Depuis 20 ans, tout cela a été attaqué en force par les gouvernements capitalistes libéraux (y compris violemment par le gouvernement Hollande Valls agissant de 2012 à 2017 contre son camp).

Avec sa « Révolution », Macron, depuis 2015,  va le plus fort et le plus loin possible contre le salariat : il casse le code du travail en chaque occasion, il liquide les conventions collectives, il fait fondre les « IRP » (de 425 000 a 200 000), il a liquidé les élections prud’hommes et diminué leur activité de 60 %, il liquidé quasiment par deux la médecine du travail, il a rogné l’indépendance de l’inspection du travail et ses missions, il a supprimé les CHSCT, réduit les CE et les DP, affaibli les syndicats en entreprises, il a  supprimé l’assurance chômage, il bloque le smic et les salaires nets,  bruts et super bruts, il détourne peu à peu les cotisations sociales en annonçant ouvertement leur « suppression », il utilise à d’autres fins les cotisations retraite, et fiscalise progressivement le budget séparé de la protection sociale. Il appuie « l’ubérisation » basée sur « l’auto entreprenariat », c’est à dire l’absence complète de statut et de droits. Il veut remplacer le contrat de travail collectif par des contrats commerciaux de gré à gré, il appelle à une « société post-salariale ». Il individualise la formation et l’apprentissage. Certes il ne pourra faire reculer les 90 % d’actifs salariés mais il est parvenu depuis 2017 à les « rogner » à 88 %.
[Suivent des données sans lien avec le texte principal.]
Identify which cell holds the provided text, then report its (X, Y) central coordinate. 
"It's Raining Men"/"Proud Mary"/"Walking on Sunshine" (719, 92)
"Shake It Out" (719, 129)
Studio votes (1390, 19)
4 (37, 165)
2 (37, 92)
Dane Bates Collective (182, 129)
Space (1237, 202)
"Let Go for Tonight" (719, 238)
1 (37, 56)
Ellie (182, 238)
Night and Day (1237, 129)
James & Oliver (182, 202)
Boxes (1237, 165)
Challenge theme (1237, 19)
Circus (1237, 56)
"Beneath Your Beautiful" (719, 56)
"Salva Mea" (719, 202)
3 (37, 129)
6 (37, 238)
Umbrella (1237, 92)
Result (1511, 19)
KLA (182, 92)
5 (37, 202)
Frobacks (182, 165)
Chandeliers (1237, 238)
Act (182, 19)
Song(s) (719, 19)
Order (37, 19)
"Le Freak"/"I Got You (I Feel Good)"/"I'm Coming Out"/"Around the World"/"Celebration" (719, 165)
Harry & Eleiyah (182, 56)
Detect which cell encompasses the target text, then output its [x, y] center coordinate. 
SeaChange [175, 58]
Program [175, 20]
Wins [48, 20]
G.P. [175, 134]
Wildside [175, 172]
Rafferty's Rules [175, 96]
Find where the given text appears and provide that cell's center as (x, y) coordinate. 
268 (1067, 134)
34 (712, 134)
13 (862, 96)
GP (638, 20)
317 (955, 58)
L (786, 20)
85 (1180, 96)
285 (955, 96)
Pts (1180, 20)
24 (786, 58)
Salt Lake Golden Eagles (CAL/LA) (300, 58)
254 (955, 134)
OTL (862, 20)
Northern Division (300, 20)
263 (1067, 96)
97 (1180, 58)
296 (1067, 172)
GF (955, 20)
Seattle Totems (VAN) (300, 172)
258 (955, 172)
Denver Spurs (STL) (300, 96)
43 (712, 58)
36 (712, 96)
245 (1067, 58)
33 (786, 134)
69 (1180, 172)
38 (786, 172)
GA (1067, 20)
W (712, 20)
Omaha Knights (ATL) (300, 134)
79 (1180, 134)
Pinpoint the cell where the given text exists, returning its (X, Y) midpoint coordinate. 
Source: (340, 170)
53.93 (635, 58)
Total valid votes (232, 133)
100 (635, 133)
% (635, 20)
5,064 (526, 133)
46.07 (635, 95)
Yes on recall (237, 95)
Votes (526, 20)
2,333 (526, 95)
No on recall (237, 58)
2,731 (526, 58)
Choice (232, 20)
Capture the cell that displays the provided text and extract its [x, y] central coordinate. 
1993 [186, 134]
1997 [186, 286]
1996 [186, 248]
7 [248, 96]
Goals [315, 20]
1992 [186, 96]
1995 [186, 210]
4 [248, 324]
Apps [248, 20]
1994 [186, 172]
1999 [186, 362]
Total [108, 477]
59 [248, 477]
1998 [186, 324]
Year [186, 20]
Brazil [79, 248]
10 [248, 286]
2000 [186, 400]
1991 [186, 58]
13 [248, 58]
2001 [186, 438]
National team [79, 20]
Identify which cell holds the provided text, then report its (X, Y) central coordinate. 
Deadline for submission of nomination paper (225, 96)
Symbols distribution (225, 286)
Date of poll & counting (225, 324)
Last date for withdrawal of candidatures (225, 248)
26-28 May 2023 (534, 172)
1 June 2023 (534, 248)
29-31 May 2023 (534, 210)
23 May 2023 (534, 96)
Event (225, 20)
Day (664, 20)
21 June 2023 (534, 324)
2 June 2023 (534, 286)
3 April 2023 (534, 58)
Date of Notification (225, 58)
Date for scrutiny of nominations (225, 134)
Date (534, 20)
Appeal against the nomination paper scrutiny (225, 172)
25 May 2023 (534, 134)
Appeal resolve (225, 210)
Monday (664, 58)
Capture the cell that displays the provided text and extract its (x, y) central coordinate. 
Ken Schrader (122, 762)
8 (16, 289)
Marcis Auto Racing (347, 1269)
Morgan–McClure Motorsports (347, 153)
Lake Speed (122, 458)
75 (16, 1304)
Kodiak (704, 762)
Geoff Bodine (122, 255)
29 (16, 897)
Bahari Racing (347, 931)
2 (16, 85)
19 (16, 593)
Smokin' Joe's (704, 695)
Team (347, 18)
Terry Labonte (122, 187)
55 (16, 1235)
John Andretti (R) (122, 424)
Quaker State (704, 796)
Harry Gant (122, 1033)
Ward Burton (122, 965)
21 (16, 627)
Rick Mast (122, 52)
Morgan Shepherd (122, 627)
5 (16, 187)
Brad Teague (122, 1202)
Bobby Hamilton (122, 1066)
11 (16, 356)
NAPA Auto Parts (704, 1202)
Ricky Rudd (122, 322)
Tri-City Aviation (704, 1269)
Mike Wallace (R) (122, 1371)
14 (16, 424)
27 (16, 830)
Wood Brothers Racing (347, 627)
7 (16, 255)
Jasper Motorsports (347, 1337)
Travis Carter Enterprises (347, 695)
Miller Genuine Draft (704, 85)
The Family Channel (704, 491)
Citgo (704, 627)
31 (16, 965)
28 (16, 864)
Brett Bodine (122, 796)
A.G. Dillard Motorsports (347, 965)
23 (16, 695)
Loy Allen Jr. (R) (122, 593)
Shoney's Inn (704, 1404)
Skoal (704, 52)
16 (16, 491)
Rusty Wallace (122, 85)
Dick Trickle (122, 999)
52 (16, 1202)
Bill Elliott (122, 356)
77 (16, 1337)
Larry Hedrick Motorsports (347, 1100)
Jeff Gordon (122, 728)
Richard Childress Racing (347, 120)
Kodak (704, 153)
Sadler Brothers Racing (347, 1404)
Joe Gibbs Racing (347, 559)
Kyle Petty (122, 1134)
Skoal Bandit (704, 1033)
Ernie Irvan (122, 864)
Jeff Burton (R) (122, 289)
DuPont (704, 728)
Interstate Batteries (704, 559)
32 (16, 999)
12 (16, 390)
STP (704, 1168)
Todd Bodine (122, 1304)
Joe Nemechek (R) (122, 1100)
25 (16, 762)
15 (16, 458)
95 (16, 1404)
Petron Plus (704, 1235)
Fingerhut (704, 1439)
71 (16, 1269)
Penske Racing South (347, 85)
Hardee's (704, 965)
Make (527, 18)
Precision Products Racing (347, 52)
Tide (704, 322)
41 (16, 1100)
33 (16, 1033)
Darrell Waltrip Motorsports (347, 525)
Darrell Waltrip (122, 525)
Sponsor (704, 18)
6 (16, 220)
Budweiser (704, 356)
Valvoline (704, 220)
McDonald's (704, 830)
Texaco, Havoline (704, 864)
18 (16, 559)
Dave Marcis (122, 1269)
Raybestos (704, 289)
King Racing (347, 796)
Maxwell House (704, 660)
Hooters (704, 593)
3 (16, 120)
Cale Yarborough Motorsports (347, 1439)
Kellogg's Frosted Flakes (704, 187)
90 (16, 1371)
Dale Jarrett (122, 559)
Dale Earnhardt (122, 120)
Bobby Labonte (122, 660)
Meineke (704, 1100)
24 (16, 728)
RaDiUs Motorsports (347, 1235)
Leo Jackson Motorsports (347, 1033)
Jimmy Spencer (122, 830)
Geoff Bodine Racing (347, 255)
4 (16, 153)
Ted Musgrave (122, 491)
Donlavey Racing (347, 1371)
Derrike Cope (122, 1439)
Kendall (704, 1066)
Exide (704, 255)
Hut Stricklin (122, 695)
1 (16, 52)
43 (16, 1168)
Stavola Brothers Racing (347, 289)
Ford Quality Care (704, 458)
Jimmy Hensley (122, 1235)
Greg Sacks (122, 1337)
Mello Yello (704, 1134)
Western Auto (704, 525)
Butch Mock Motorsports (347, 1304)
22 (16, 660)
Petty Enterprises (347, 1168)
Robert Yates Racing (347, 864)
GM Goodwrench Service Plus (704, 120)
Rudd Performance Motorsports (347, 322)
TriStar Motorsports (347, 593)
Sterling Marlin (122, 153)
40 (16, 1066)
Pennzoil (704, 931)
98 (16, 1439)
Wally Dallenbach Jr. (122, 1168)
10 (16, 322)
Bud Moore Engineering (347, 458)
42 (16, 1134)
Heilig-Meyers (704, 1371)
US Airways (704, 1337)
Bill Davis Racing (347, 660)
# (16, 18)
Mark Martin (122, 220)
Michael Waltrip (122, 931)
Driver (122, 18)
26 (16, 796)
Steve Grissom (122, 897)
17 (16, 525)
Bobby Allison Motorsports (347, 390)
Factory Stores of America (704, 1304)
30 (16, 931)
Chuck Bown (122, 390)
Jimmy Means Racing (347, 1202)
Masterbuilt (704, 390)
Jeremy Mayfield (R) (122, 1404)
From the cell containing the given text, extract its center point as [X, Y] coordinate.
Contre Macron, nous défendons le salariat comme un ensemble de droits, de statuts, de conquêtes communes aux 30 millions de salariés : pied à pied nous défendons la hausse du smic et des salariés nets et bruts indexés sur les prix. Le salaire net permet de vivre au mois le mois. Le salaire brut permet de vivre toute la vie. Les cotisations sociales sont une part du salaire mutualisée, versée dans un pot commun et redistribuée à chacun selon ses besoins, ce n’est pas une charge sociale, c’est un bonheur. Ce n’est pas un impôt mais du salaire. Ce n’est pas un « prélèvement obligatoire» c’est un bas de laine collectif qui protège de façon égalitaire les assurés sociaux, contre l’accident du travail, contre le chômage,  contre la maladie, pour le logement, pour les enfants, pour la retraite. Ce n’est pas de l’assistanat, ce n’est pas des « allocs », c’est du salaire légitime qui est un produit du travail.

Macron essaie d’exclure les salariés du salariat : c’est le sens de sa casse de l’assurance chômage, et de tout son soutien à l’ubérisation. Pied à pied nous l’en empêchons. Nous voulons que tous les exclus puissent revenir au travail, avec tous les avantages liés aux statuts antérieurs et à la conquête de nouveaux  droits. Notamment la recréation d’une « grande Sécu » universelle, pour tous les actifs, gérée démocratiquement avec des cotisations uniques proportionnées, et élections aux différentes caisses par les assurés, avec un Parlement social pour le budget de la protection sociale.